Le premier ministre Recep Tayyip Erdogan s'apprête à annoncer sa candidature à l'élection présidentielle d'août dans une Turquie de plus en plus divisée par son discours intransigeant et la répression systématique de la contestation de rue.

Officiellement, rien n'est décidé. Mais le doute n'existe plus. L'homme fort du pays devrait dévoiler sous quinzaine sa participation au scrutin des 10 et 24 août, disputé pour la première fois au suffrage universel direct.

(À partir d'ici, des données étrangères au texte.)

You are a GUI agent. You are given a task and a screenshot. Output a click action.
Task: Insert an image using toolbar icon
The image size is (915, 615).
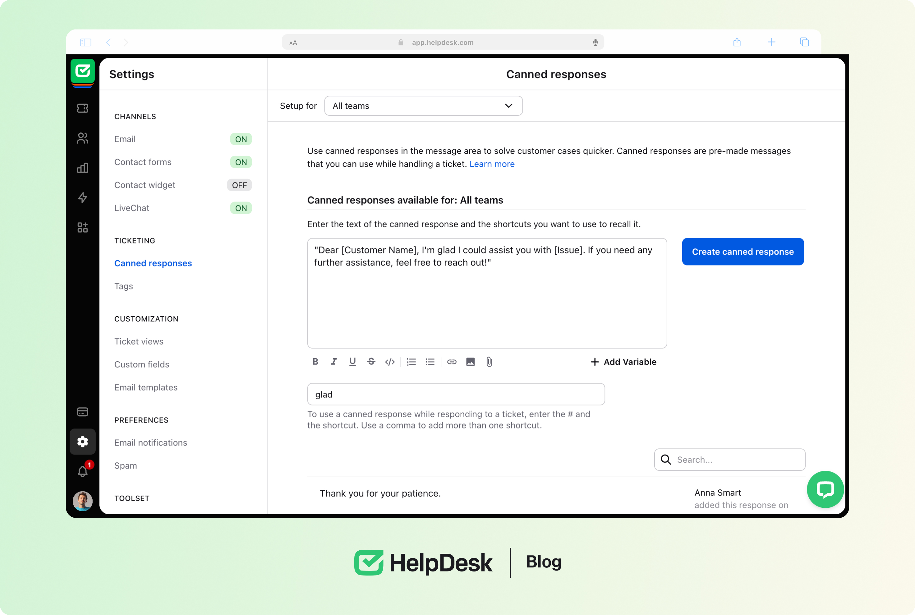tap(470, 362)
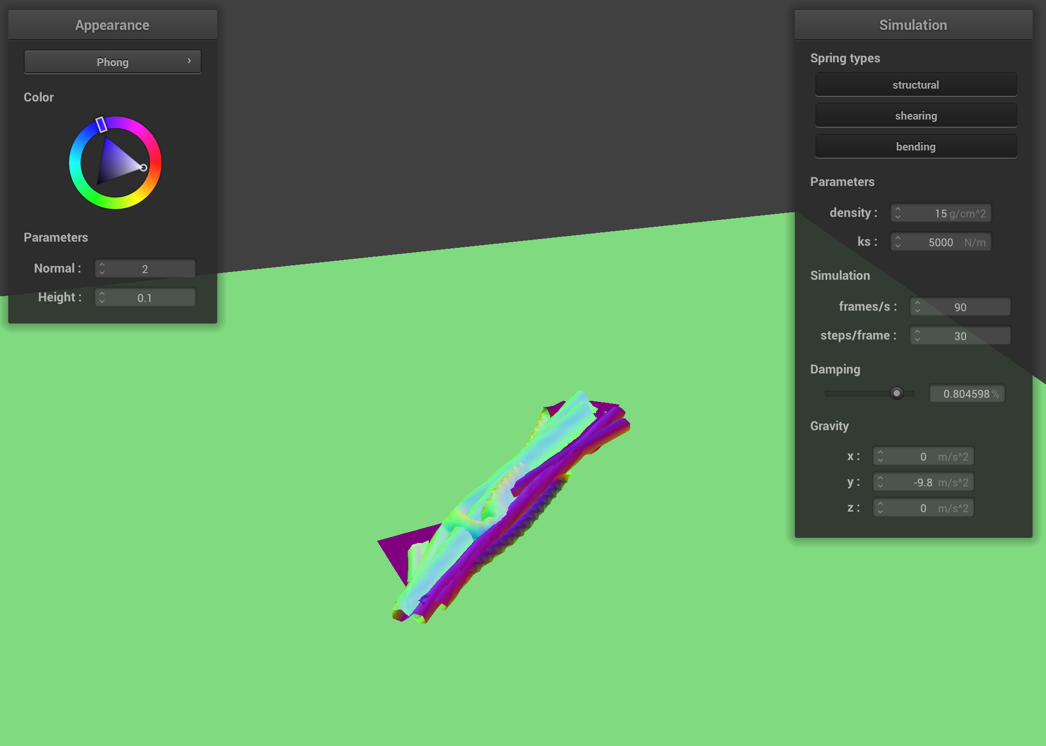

Dimanche, son vice-premier ministre Bülent Arinç n'a fait aucun mystère du nom du candidat qui portera les couleurs du Parti de la justice et du développement (AKP). «Vous savez qui c'est, ne me le faites pas dire», a-t-il lâché à des journalistes.

Les noms de ses successeurs potentiels à la tête du gouvernement qu'il dirige depuis 2003, ont commencé à circuler dans la presse.

Parmi eux, les vice-premiers ministres Ali Babacan ou Besir Atalay, ou encore le patron des services de renseignement (MIT), Hakan Fidan. Tous des fidèles. L'actuel chef de l'État Abdullah Gül, un modéré qui a pris ses distances avec M. Erdogan, a confié qu'il n'était pas très enclin à succéder à son compagnon de route.

Par tempérament comme par convictions, M. Erdogan a, lui, déjà fait savoir qu'il n'entendait pas, comme M. Gül, se contenter d'inaugurer les chrysanthèmes, mais bien de continuer à diriger effectivement le pays.

«Il a déjà signalé qu'il ne serait pas un président comme les autres, qu'il entendait user à sa façon des pouvoirs qui lui sont attribués», commente à l'AFP Serkan Demirtas, chef de bureau du journal Hürriyet Daily News, «même s'il est haï par une bonne partie de la population qu'il est censé représenter».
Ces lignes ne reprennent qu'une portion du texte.